*Instruksi Singkat 1*:
Menurut potongan teks tentang Slim dan Gates, berapa persen kenaikan saham America Movil selama satu tahun?
*Instruksi Singkat 2*:
Sebutkan semua angka persentase yang muncul dalam potongan teks tentang Slim dan Gates.
*Instruksi Singkat 3*:
Tuliskan kelanjutan potongan teks tentang Slim dan Gates, dimulai sesudah kalimat terakhirnya.

*Potongan Teks*:
Secara akumulatif, selama satu tahun ini saham America Movil yang merupakan operator seluler terkemuka di Amerika Latin telah naik 39%. Selain itu, Slim juga mempunyai perusahaan telepon jalur tetap yang diberi nama Telefonos de Mexico.
Perusahaan yang menguasai pangsa pasar 90% di Meksiko itu harganya menguat 34%. Sedangkan perusahaan infrastruktur regionalnya, IDEAL, menguat 28%, melempuai kinerja rata-rata saham di bursa Meksiko yang ‘hanya’ 19,2%.
Slim telah lama dikenal sebagai ‘penyulap’ perusahaan undervalued menjadi perusahaan yang efisien dan menguntungkan. Ia dijuluki sebagai ‘Warren Buffett dari Amerika Latin’.
Banyak Beramal
Gates dikenal dunia bukan saja karena dinobatkan sebagai orang terkaya versi Forbes, tetapi juga karena sifatnya yang dermawan. Melalui Yayasan Bill & Melinda Gates, orang nomor satu di Microsoft itu telah menyumbangkan lebih dari US$ 29 miliar selama 2000 - 2004 saja.

*Cuplikan Data*:
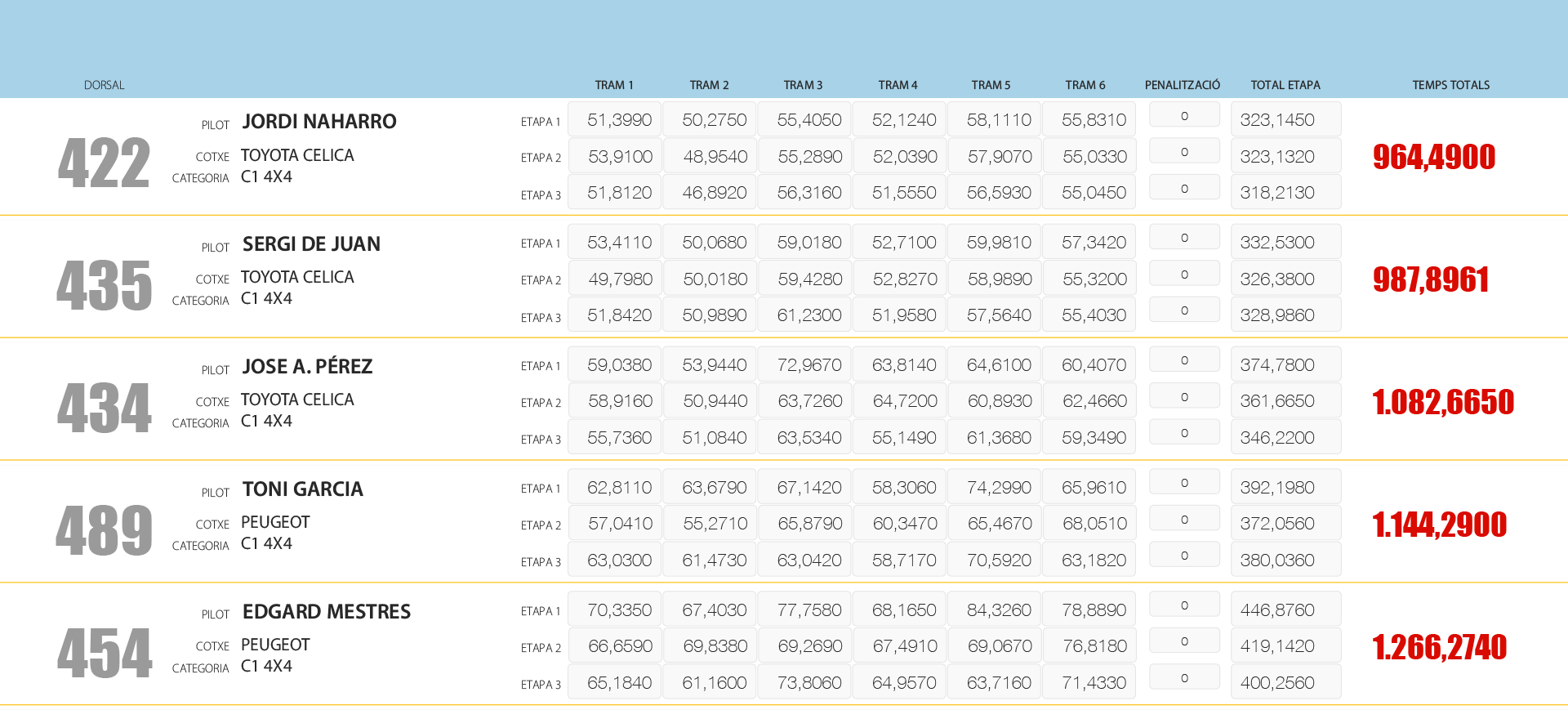This screenshot has width=1568, height=710.
Task: Click the TRAM 1 column header
Action: (x=613, y=85)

*Hasil 1*:
Saham America Movil naik 39% selama satu tahun.

*Hasil 2*:
39%, 90%, 34%, 28%, 19,2%

*Hasil 3*:
Hal yang sama juga dilakukan Buffet yang berjanji untuk menyumbangkan miliaran dolar AS ke lembaga amal Gates. Kini muncul desakan publik agar Slim mau berbuat sama. Dalam wawancara dengan BusinessWeek beberapa waktu lalu, pebisnis jenius ini mengatakan, dia mulai meningkatkan aktivitas amalnya.
Sumbangan senilai US$ 1,2 miliar dari salah satu perusahaannya, Telmex Foundation, menjadikannya sebagai korporasi donatur terbesar di Amerika Latin. Namun Slim juga merogok kocek sendiri. Tahun lalu, dia menggandakan derma ke yayasan amal keluarganya, Carso Foundation, menjadi US$ 2,5 miliar.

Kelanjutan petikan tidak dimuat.